Nothing Gold Can Stay

by Martha J Bonds (April_Valentine)



Category: Star Trek: The Original Series
Genre: Gen, Kirk Spock friendship - Freeform, original fanzine story
Language: English
Status: Completed
Published: 2018-04-10
Updated: 2018-04-10
Packaged: 2019-04-21 00:06:48
Rating: General Audiences
Warnings: No Archive Warnings Apply
Chapters: 1
Words: 3,806
Publisher: archiveofourown.org
Story URL: https://archiveofourown.org/works/14272515
Author URL: https://archiveofourown.org/users/April_Valentine/pseuds/Martha%20J%20Bonds
Summary: This story is my first published work of fanfiction, although I wrote others before it was printed in the fanzine, CONTACT #3, edited by my dear friends Beverly Volker and Nancy Kippax. CONTACT  was the first fanzine to be centered around the relationship between Kirk and Spock and was a hugely popular publication in those days in Trek fandom. "Nothing Gold Can Stay" appeared in the fall of 1976 and portrays the deep and abiding friendship between Captain James Kirk and his loyal first officer, Mr. Spock.





	Nothing Gold Can Stay

NOTHING GOLD CAN STAY  
Contact # 3

 

_Nature’s first green is gold,_  
Her hardest hue to hold.  
Her early leaf’s a flower;  
But only so an hour.  
Then leaf subsides to leaf.  
So Eden sank to grief,  
So dawn goes down to day.  
Nothing gold can stay. 

_\---Robert Frost_

James Kirk jolted to wakefulness in the cold dark of his quarters. His eyes peered anxiously, seeking the familiar shapes of furniture about him. He reached out and turned up the lights and sighed with relief. The dream was gone, at least temporarily.

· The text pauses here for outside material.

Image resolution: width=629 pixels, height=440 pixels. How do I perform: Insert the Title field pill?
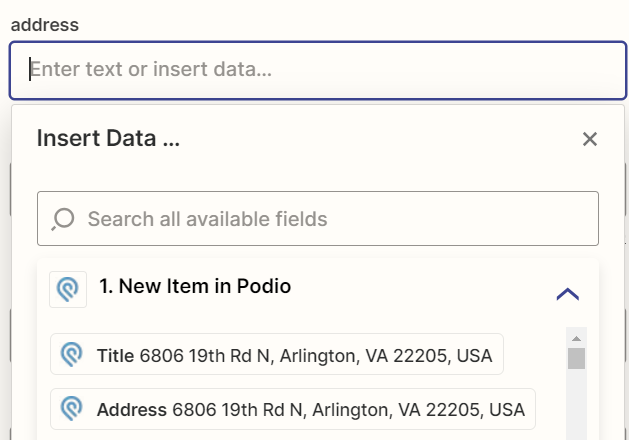coord(277,354)
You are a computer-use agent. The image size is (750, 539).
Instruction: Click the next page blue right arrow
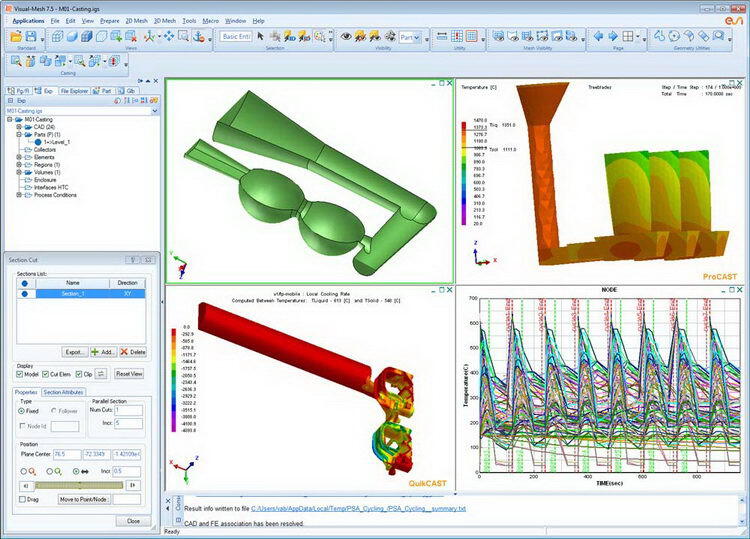612,36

This time it had been harder to pull himself back to reality. The now-familiar reverie had claimed him and, like one hypnotized, the spell was difficult for him to break. Each time the dream returned he became more and more convinced of the awful truth that it seemed to foretell.

Kirk rubbed a hand through his already tousled hair and threw back the cover. He got to his feet and went to sit at his desk. The firm coolness of the chair beneath him drew him back from the haunting nightmare.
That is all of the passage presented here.